Une ressortissante guinéenne de 23 ans affirme avoir été séparée de son nourrisson après son expulsion du Bélarus en 2025. Sa fille, née prématurément, est actuellement prise en charge dans un orphelinat à Minsk.
Selon la mère, les autorités locales conditionneraient la restitution de l’enfant au paiement de frais médicaux jugés élevés.
Un parcours migratoire interrompu
Originaire de Conakry, Mariam Soumah avait quitté la Guinée munie d’un visa étudiant avec l’intention de poursuivre son parcours vers l’Union européenne. Son séjour au Bélarus a toutefois été marqué par des difficultés administratives.

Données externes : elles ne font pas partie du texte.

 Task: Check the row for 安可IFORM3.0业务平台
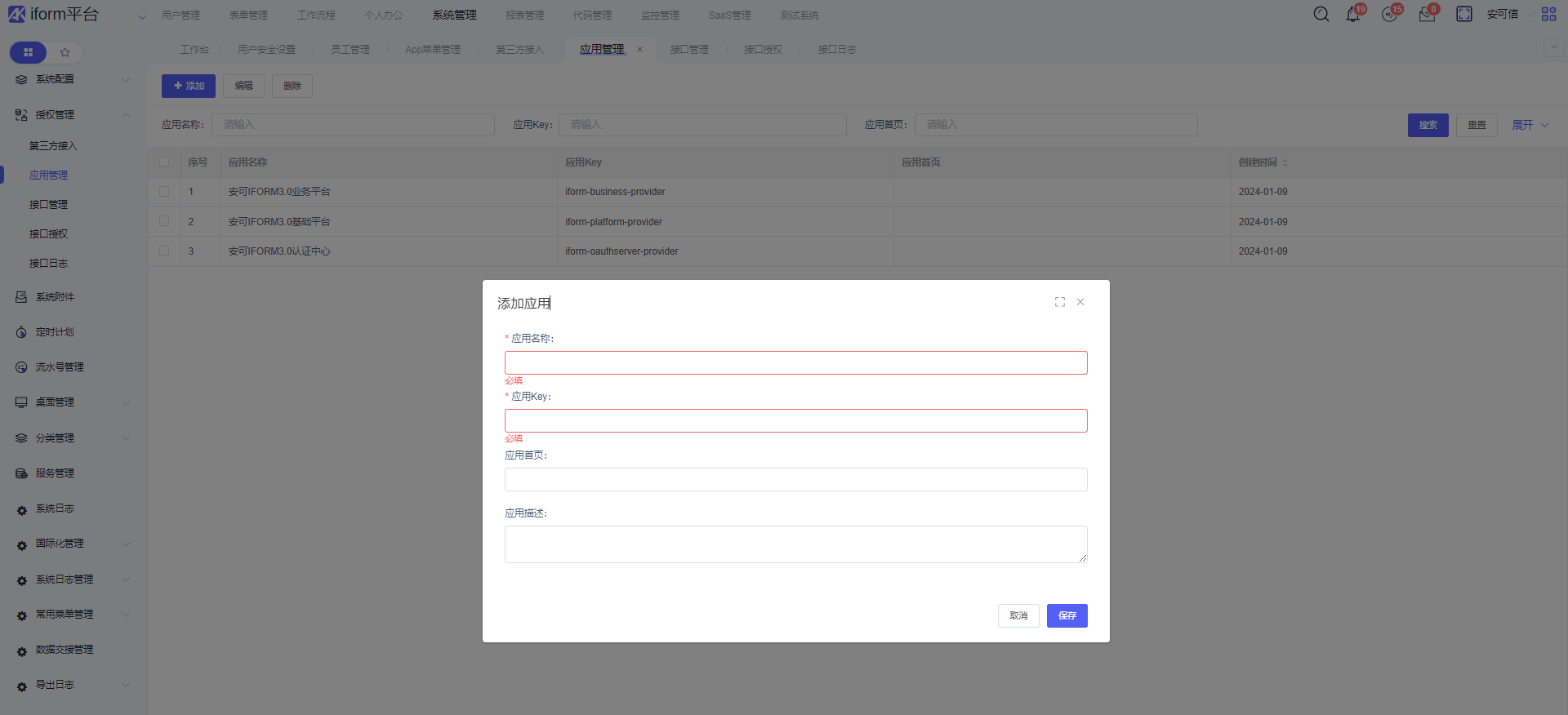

D’après son témoignage recueilli par l’Agence France-Presse, elle a accouché prématurément en novembre 2024. L’enfant, née avec un poids d’environ 600 grammes, a nécessité des soins intensifs. Les frais médicaux auraient atteint près de 28 000 euros.
La jeune femme affirme que l’accès à son bébé a d’abord été restreint, puis suspendu en raison du non-paiement de cette facture. Dans le même temps, son visa étudiant n’aurait pas été renouvelé, la plaçant en situation irrégulière.
Expulsion vers la Guinée
Après une période de détention pour infraction aux règles migratoires, Mariam Soumah a été expulsée en juillet 2025 vers la Guinée, via la Turquie, selon son récit. Elle indique avoir quitté le territoire sans son enfant.
L’affaire suscite des réactions au sein d’organisations internationales et d’ONG. Les Nations Unies ont qualifié la situation d’« extrêmement préoccupante ». L’ONG Human Constanta estime que la procédure serait irrégulière, affirmant qu’aucune décision formelle de retrait de l’autorité parentale n’a été notifiée.
La diplomatie guinéenne, à travers son ambassade à Moscou, indique suivre le dossier et avoir sollicité des explications auprès des autorités bélarusses.
Un dossier sensible
Cette affaire intervient dans un contexte de tensions persistantes entre le Bélarus et l’Union européenne autour des questions migratoires.
Depuis la Guinée, la mère affirme maintenir un contact limité avec son enfant par des appels vidéo occasionnels, dans l’attente d’une éventuelle issue diplomatique.